## Selection:

Public transit could not be more simple, with buses on the corners of Park Ave., St. Urban, St. Laurent and Mont-Royal. The Mont-Royal metro station is a short bus ride or 10-minute walk away.

All in all, this condo has everything an urban sophisticate could want - including a little oasis of green when it is time to retreat from the hubbub of Montreal's most vibrant neighborhood.

Call or text me to arrange a visit. Or check the listing on my website: marylamey.com




Monday, June 30, 2014

Making Space Count

I visited a condo on the top floor of a Plateau triplex with a client today. It was a fascinating experience. The condo was a good 1,100 square feet of living space, not at all shabby by Plateau standards. It had good light, two good balconies and up to date plumbing, electrical and a new roof.

And yet...

There was something definitely off about this particular condo. The space was weirdly used. The owner, who had lived there for 25 years, had converted it from a three-bedroom into a two-bedroom but she'd done it in such a way that the place seemed cramped. How do you knock out a bedroom and make a place feel smaller?

The owner, une dame d'un certain age, was European and she'd done some peculiar things to the place, like adding a sauna where part of the south-facing kitchen should have been. Instead of a nice eat-in kitchen with windows on two sides, she had a  narrow galley kitchen. Oh yeah, there was no oven. Correction, there was an oven, the kind that is usually set into the wall, but it was sitting on the floor and was being used as a makeshift table, with a tablecloth draped over it.

Instead of yer basic Whirpool or Kenmore, she had a Super Wave Oven, a gizmo that looked like a popcorn popper or inverted crockpot. You will be surprised to learn that it is sold on TV and in the kind of catalog you find on long-haul international flights. Check out the video:



She assured us that she could cook an entire meal for a dinner party without a stove or oven. I was skeptical. More to the point, buyers are skeptical, too. Her condo has been on and off the market for three years. That tells me I'm not the only visitor who found the space weird and poorly concieved.

Sunday, January 19, 2014

Semi-subterranean Homesick Blues

 Montreal's Plateau Mont-Royal borough has implemented new rules that will sharply curtail the construction of semi-basement or "garden-level" condominiums.

## Dataset extract:
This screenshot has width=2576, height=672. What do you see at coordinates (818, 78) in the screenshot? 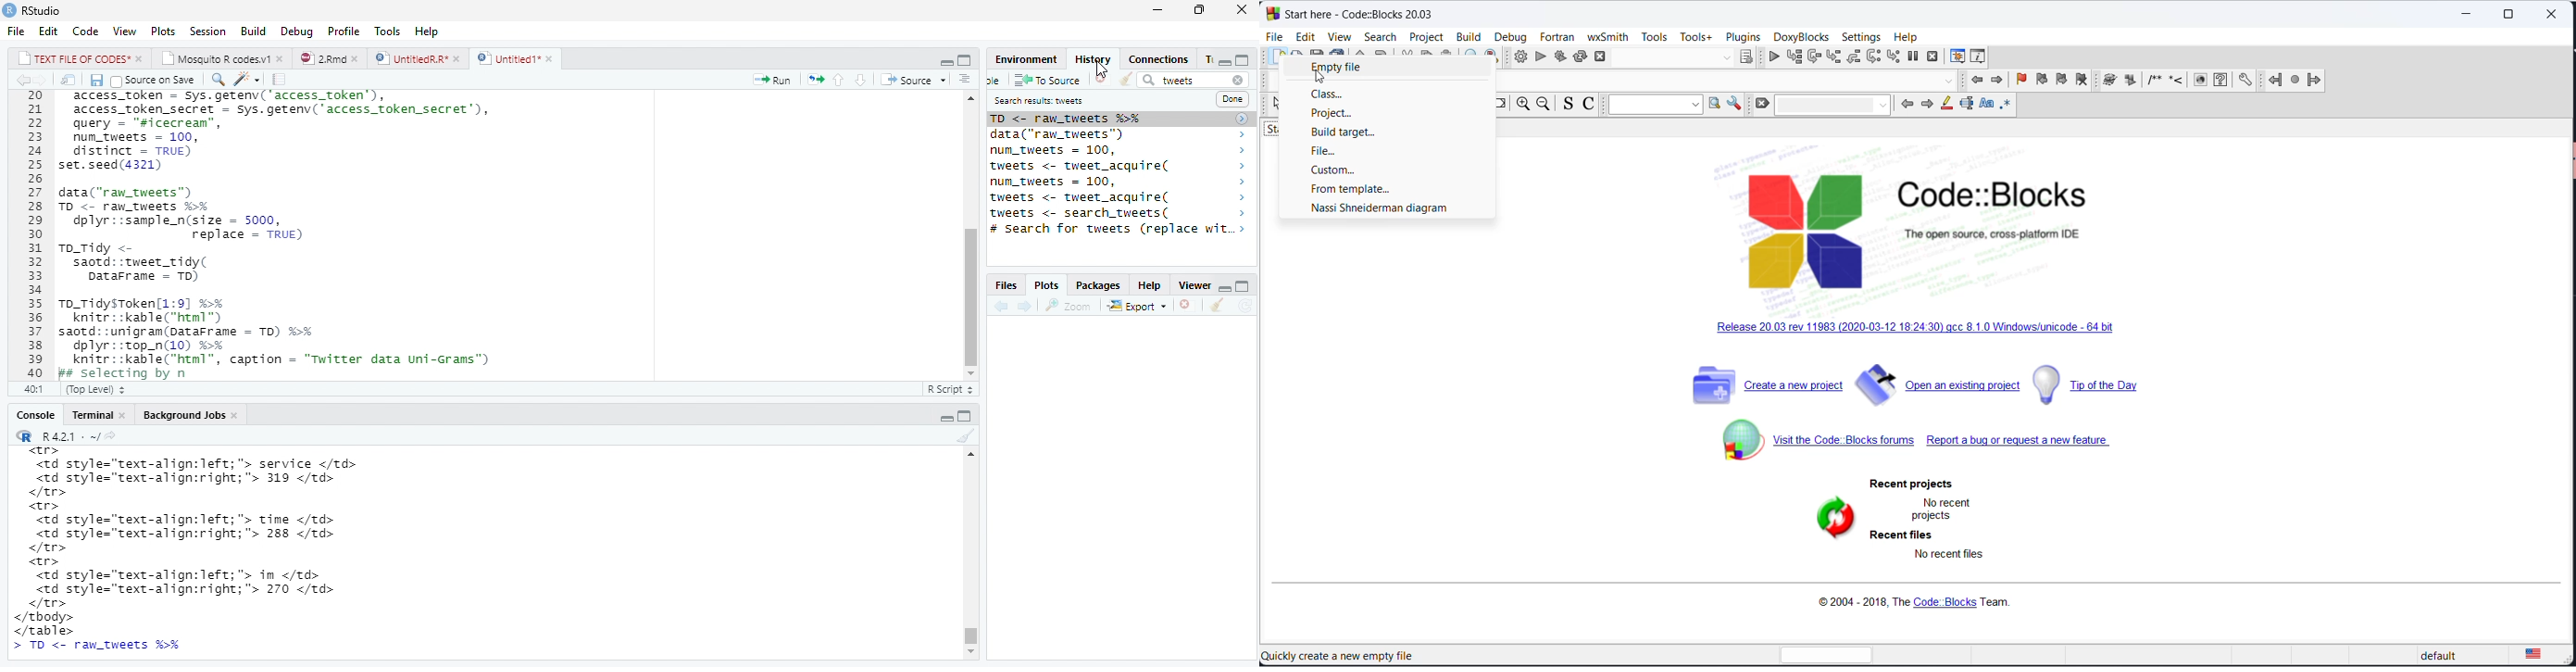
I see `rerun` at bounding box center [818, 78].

## Direction:
In the Plateau condo blog excerpt, what had the owner added where part of the south-facing kitchen should have been?

## Final result:
A sauna.